__Exercise instructions__.
In the records, find every line with the word "computer" and copy it out.

__Input data__.
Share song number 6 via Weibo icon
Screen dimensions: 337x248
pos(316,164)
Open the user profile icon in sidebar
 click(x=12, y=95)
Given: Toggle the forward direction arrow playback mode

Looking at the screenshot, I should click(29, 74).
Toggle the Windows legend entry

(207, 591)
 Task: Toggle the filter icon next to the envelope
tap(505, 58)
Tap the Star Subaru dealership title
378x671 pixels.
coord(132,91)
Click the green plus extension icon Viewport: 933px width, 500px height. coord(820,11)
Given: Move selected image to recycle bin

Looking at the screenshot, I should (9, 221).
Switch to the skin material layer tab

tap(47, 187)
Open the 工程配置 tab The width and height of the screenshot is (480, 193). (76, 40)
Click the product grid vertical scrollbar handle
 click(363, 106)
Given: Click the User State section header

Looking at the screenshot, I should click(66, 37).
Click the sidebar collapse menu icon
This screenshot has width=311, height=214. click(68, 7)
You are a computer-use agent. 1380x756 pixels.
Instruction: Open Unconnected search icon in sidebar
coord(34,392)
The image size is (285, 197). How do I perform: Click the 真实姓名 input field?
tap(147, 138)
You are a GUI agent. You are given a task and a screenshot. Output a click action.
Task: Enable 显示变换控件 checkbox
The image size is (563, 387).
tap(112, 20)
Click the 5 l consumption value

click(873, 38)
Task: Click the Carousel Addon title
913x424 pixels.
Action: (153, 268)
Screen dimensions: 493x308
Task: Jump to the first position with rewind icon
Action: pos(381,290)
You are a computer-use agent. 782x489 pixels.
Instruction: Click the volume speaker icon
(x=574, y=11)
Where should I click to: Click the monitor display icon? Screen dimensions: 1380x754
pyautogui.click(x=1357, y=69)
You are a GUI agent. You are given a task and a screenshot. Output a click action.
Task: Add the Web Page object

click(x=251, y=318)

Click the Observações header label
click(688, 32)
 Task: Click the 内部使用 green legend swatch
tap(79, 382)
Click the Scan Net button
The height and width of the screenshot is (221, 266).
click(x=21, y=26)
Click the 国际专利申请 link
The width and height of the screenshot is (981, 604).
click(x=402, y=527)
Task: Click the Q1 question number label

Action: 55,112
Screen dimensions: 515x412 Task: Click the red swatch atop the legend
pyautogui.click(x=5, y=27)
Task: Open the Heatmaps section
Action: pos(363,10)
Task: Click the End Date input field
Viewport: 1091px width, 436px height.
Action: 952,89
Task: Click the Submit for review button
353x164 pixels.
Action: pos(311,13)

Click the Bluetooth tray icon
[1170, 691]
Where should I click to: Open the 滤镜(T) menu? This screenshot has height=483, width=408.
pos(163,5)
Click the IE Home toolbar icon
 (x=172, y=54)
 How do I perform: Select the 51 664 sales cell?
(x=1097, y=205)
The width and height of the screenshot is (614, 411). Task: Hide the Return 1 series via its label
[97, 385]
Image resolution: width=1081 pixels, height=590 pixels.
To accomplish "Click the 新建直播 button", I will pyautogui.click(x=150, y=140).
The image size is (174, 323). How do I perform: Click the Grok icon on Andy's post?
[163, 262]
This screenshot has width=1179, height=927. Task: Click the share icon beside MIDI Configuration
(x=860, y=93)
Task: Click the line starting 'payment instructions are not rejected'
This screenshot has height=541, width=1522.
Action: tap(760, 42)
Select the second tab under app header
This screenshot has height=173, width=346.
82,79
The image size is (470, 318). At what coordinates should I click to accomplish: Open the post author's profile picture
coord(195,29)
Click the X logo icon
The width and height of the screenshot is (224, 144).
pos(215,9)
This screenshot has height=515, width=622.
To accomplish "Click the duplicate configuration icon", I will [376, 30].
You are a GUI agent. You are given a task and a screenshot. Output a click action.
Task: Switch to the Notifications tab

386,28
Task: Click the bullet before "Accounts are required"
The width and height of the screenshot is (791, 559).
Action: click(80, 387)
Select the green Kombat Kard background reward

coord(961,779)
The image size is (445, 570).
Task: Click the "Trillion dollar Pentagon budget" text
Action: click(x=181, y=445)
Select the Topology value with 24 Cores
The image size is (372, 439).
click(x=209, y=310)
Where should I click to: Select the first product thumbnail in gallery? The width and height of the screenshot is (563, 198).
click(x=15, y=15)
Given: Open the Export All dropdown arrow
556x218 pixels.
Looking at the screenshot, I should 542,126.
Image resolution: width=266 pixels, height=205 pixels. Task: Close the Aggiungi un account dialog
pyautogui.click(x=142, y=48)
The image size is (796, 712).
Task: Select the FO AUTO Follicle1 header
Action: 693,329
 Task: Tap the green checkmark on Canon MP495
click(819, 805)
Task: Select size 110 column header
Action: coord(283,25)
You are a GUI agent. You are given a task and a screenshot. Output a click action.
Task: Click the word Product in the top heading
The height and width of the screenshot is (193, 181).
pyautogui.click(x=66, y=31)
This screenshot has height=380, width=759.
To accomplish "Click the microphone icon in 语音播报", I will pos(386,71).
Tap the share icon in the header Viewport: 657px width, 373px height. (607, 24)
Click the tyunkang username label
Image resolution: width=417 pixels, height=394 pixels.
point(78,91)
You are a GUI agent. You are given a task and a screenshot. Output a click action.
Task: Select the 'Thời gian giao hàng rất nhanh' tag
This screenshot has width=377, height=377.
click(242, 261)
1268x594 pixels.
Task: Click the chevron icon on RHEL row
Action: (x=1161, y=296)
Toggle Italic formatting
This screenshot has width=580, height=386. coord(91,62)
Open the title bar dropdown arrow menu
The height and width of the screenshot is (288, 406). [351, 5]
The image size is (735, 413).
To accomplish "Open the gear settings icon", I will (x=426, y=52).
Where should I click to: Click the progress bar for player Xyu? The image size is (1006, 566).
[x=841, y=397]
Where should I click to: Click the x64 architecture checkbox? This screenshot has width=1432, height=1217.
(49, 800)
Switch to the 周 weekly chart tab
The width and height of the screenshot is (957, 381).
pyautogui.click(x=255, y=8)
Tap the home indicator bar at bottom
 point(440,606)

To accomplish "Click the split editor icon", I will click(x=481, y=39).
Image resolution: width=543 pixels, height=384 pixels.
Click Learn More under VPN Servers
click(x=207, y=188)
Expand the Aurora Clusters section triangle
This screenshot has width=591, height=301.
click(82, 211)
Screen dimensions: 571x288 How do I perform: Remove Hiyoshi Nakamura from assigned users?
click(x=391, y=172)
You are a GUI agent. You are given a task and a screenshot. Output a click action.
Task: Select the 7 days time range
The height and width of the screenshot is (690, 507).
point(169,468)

__Expected answer__.
You are a computer-use agent. 1380x756 pixels.
You are a computer-use agent. 782x489 pixels.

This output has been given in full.